通常の種でも共食いをするような獰猛な雌の蟷螂。
このようなとんでもない昆虫が、そのまま大型の魔物になったような奴で、その鎌状になった前脚は下手な剣よりも遥かに鋭利である。
何せ革鎧は勿論、薄手の金属鎧も紙のように切り裂いてしまうのだ。
地下3階で初心者のクランが淘汰される主な理由がこいつの存在にあるそうだ。
動きも結構敏捷であり、幻惑するような動きを見せて、獲物を混乱させて翻弄する。
そして頃合を見て、一気に首を刎ねるか、相手の身体を怪力で絡め取って丸齧りをするというのが奴等の戦法なのだ。
そんな相手だから俺も最初は躊躇した。
たかが虫とはいえ体長は3m以上、体高は1m以上もある小型の肉食恐竜という趣なのだ。
あの感情の欠片もない三角の眼から見据えられたら震えも来よう。
元々小心な俺にとって怖くないわけが無い。
しかしアモンの指示は敵がたった1匹な事もあり、またもや俺が単独で戦えという無情なものであった。
最後は例によって愛する嫁達の安全を盾にとって迫って来たのだ。
しかし!
そんな俺も徐々に覚醒しつつあった。
最初から『俺様最強』では無いが、しかるべき師につけば才能が開花する。
スパイラルの言う通りであり、このまま行けば師匠は悪魔アモンという事になる。
神の使徒の師匠が兇悪な悪魔なのは皮肉であるが……
そんな訳で大蟷螂と正対した俺だが、最初はやはり様子見だ。
大蟷螂はいつもは餌とみなす相手に対するのと同じ様に、羽を大きく開き、身体を左右に振って俺を幻惑しようとする。

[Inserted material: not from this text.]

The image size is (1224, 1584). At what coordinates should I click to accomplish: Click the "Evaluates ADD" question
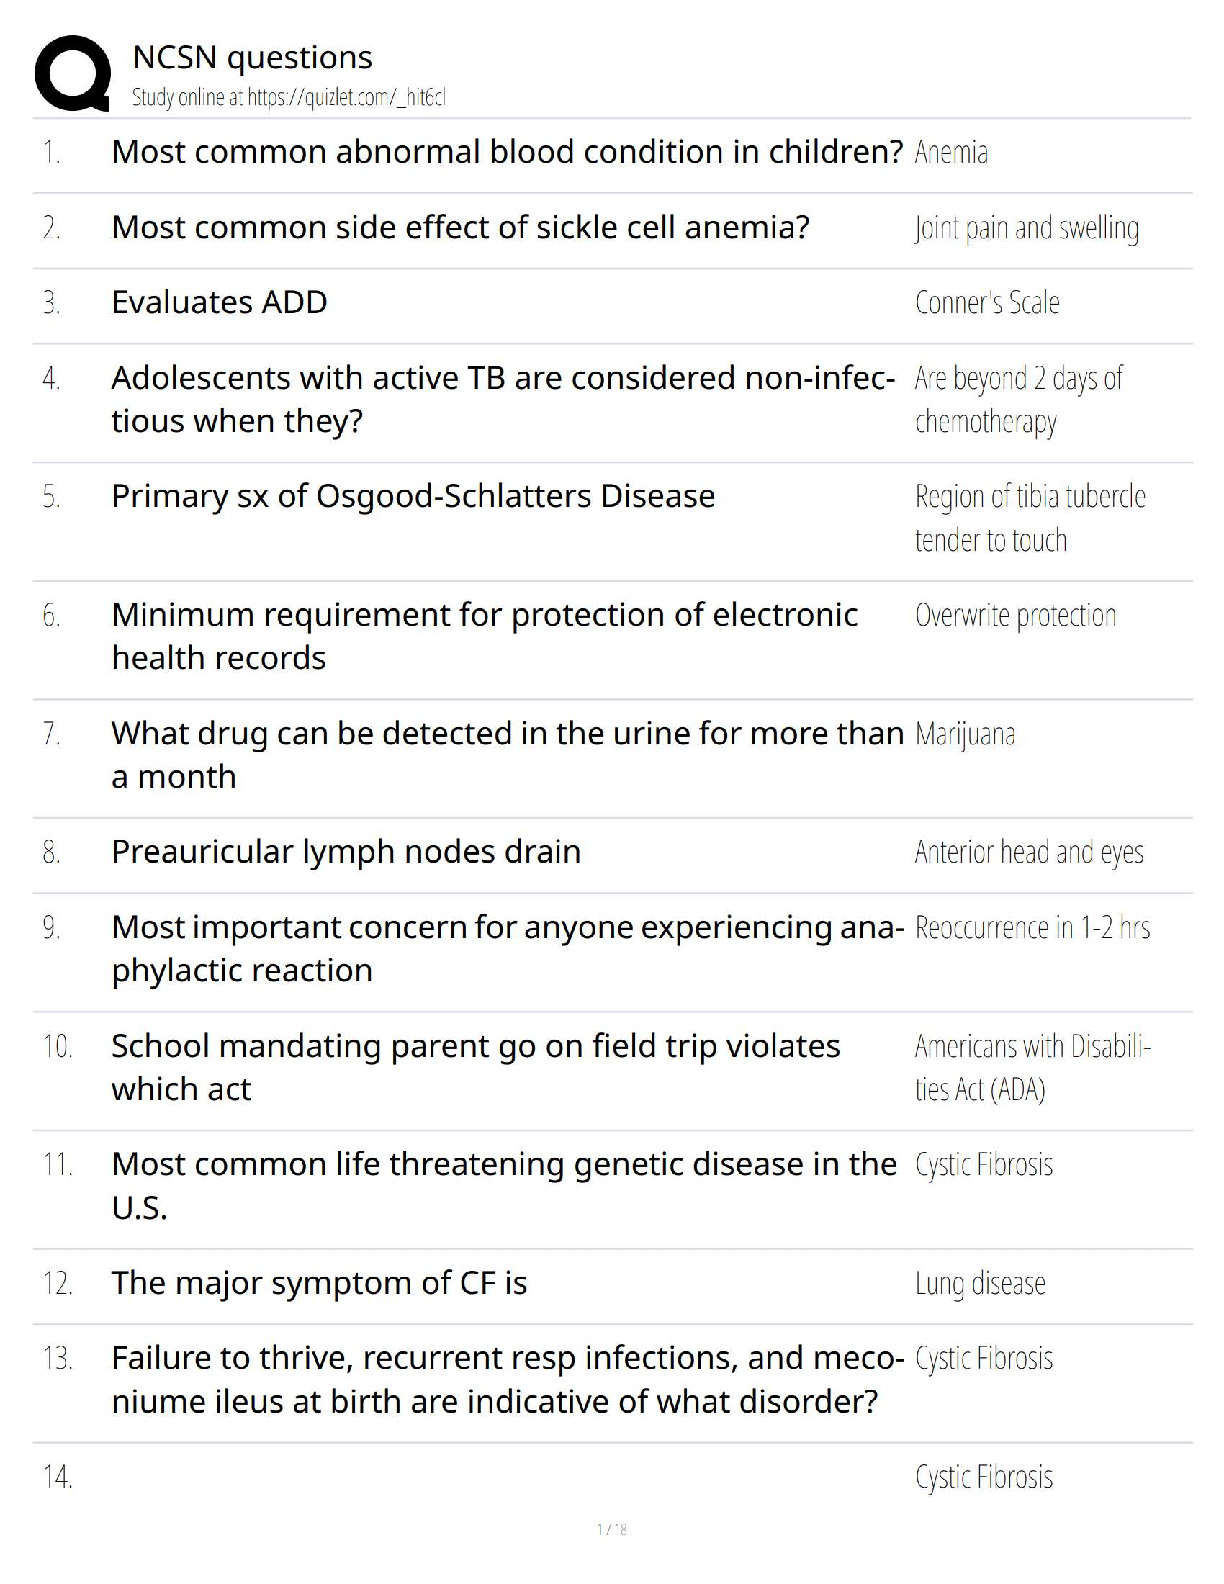pos(219,302)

しかし、相手が出す肉食獣特有の殺気に満ちた魔力波は至極分り易いものであった。
次に奴がどう動くか、どのような攻撃を仕掛けて来るかが、丸分りなのだ。
俺は某アニメの主人公のように相手の動きを予測し、懐に飛び込むと一気に首を刎ねた。
一撃必殺!
俺の動きに対して思わずアモンの口からひゅうと音が洩れる。
どうやら口笛のようだ。
どうせ俺のやった事を真似したのであろう。
あいつ!
やけに嬉しそうじゃないか?
さっきの火炎のお返しか?
「ええと……」
戦いの後は戦利品の獲得だ。
ジュリア曰く、大蟷螂は魔石だけではなく、その前脚は武器を作る際に、稀少な部位になるという
俺は白い腹を晒して倒れている蟷螂の骸から左右それぞれ1m近くはある前脚を切り離すと収納の腕輪に入れたのであった。
大蟷螂と戦った後、俺達は真っ直ぐに地下4階への階段を目指す。
階段に辿り着くまでにオークやゾンビの群れが出現したが、俺達は何なく倒して進んだ。
アモンが俺に聞いて来る。
「どうだ? 魔力波読みの方は?」
アモンは俺の戦い振りをじっと観察していたのだ。
大蟷螂との戦いでコツを掴んだ俺は、それを活かして圧倒的な勝利を収めたからであり、戦いへの手応えを聞きたかったに違いない。
「ぼちぼち……だな」
「ぼちぼち……か。まあ良いだろう」
悪魔らしくないアモンの慈愛に満ちた眼差しに俺は父のような兄のような温かいものを感じていたのであった。
◇◆◇◆◇◆◇◆◇◆◇◆◇◆◇◆
コーンウォール地下迷宮地下4階への階段付近……
この階段付近も幸い待ち伏せをしている敵は居なかったので俺達は車座になって簡単な作戦会議を行う。
念の為、イザベラに魔法障壁を発動させて貰い、俺が周囲に注意していても普段よりはずっとリラックスしている。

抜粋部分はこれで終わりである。